By Priscilla Feral, originally published in The Norwalk Hour

You couldn’t not think about the climate crisis in early June as a haze and odor of burning wood from wildfires in Canada blanketed Connecticut. Getting air quality alerts and hearing that smoke from the fires was elevating fine particle pollution that could impact our lungs and heart, cause breathing problems and aggravate asthma, was alarming.

Not to mention you can’t pick up a newspaper without seeing headlines about unprecedented heat waves, extreme flooding and other results of a planet on the brink. Two months of rain just fell in only two days in Vermont.

The good news is you can help combat the climate crisis by simply reducing your carbon footprint. And that’s empowering.

So, if the machines you use in your yard are burning fossil fuels, it’s time to consider replacing them with electric versions. Lawn care shouldn’t pollute the air or contribute to warming the Earth.

That’s why Friends of Animals will be asking the Norwalk Common Council Ordinance Committee to pass a ban on gas-powered leaf blowers and to make it effective in a year at a July 18 public hearing.
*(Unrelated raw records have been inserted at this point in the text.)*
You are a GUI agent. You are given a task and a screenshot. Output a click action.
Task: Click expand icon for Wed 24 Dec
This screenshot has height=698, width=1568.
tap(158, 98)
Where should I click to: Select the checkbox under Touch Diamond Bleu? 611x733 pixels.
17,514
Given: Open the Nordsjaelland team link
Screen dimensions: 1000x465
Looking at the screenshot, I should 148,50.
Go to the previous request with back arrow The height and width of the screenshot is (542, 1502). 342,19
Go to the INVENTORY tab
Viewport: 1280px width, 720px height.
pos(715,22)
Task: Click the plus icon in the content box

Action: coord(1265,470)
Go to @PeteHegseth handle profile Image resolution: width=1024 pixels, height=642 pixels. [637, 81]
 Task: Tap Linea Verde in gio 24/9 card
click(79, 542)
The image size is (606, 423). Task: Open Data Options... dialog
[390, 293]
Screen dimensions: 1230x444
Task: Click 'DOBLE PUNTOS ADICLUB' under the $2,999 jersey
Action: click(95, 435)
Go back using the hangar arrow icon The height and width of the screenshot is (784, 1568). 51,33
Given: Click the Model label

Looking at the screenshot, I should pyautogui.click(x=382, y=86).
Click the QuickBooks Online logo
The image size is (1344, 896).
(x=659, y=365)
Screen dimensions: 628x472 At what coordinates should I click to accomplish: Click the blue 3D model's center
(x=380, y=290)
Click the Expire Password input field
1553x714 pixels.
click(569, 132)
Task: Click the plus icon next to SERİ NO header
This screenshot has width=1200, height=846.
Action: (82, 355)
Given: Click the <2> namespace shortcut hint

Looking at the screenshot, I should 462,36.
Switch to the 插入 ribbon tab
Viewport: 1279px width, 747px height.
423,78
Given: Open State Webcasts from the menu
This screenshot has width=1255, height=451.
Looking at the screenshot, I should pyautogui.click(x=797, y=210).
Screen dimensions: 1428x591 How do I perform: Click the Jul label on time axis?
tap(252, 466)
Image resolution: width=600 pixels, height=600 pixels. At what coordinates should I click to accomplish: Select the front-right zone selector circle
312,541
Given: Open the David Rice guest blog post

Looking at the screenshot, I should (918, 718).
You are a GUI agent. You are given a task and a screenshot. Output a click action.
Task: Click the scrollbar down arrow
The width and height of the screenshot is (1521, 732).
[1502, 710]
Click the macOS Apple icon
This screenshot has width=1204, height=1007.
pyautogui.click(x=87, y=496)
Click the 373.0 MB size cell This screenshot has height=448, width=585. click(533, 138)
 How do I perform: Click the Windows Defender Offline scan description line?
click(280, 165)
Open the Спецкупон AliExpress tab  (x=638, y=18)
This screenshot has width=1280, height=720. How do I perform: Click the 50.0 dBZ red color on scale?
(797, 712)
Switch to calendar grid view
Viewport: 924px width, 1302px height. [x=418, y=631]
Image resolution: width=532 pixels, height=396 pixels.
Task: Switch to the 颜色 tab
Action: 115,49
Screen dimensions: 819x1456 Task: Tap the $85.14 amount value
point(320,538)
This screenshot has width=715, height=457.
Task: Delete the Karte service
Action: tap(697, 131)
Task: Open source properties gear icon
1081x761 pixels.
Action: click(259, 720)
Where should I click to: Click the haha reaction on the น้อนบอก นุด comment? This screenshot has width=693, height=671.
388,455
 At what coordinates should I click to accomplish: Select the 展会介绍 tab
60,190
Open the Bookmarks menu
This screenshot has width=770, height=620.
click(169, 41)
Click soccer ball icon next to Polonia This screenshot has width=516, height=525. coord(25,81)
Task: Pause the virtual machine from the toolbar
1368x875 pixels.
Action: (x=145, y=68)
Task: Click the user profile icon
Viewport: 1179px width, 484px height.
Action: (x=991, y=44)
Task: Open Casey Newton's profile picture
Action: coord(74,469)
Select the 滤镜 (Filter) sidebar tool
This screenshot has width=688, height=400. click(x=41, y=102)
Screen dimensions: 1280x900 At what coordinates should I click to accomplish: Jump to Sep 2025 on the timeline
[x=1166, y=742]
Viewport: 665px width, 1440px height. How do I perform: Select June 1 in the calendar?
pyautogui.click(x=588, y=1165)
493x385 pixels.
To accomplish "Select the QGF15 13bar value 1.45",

We don’t have time for a 4- and 5-year phase out as proposed. It’s outrageous to let an angry mob of commercial landscapers decide whether our communities must breathe in pollutants and dust, putting human and non-human animals at risk.


Communities across the nation are moving to either restrict gas-powered leaf blowers and encourage the switch to electric or to ban gas-powered blowers outright. More than 100 cities and towns have already put a gas-powered leaf blower ban in place.

Research has shown gas-powered leaf blowers emit 23 times more carbon monoxide and 300 times more non-methane hydrocarbons than a typical older model car. Because the combustion process of the two-stroke engine, which burns gasoline and oil, is so inefficient and without the pollution controls used on cars such as catalytic converters, more than 30 percent of that fuel is released unburnt as an aerosol of toxic fumes.

A 2011 study by Edmunds’ showed that hydrocarbon emissions from a half-hour of yard work with the two-stroke leaf blower are about the same as a 3,900-mile drive from Texas to Alaska in a Ford-150 SVT Raptor pickup truck.

Let that sink in.

There is also risk from the dust the two-stroke engines stir up—pollen, mold, animal feces, chemicals from herbicides and pesticides, and road dust laden with toxic particles from rubber tires. This means an increased risk of asthma, lung cancer and cardiovascular disease.

In terms of noise, for workers who use their machines for hours every day, the risks can be dangerous. The most powerful gas-powered leaf blowers can produce air that exceeds 200 mph and sounds as high as 112 decibels. Exposure to sounds over 110 decibels can cause permanent hearing loss in just one minute, reports the Total Hearing Care website. 

The good news is many electric leaf blowers now offer power on a par with gas models, advises Consumer Reports. But they are quieter and greener. Current models last only an hour or so before needing a recharge. The solution, especially for commercial landscapers, is to simply have more batteries on hand, just as the tank of a two-stroke blower using a gas-oil mix needs frequent refilling.

As an international organization that puts wildlife and critical habitat at the core of our mission, we’d be remiss not to mention the damage all leaf blowers can do in terms of biodiversity. They blow away all the life in your lawn.

For example, before fireflies delight us with their own fireworks display, these cherished light-emitting beetles go through a four-stage metamorphosis. Females lay their eggs in damp soil under leaves. The larva live in the soil eating snails, slugs, worms and other insects, a stage that can last up to two years.

It’s just one good reason to ditch a leaf blower. If you don’t, you’re destroying precious firefly habitat—some species are already threatened with extinction.

Another reason to leave leaf litter under trees—caterpillars will fall onto a habitat more hospitable to their reproduction. More than 90% of caterpillars who develop on trees drop to the ground and pupate in the surface litter on the ground or within chambers they form underground. If you love birds, caterpillars are critical food for them.

By the way, you can also shred leaves with an electric leaf mulcher/mower and use them in flower beds, to provide protective coatings for plants and roots over the winter, and even help with weed control. 

We should be doing everything in our power—in our own backyards and communities—to protect the planet, and all the creatures who call it home, including ourselves.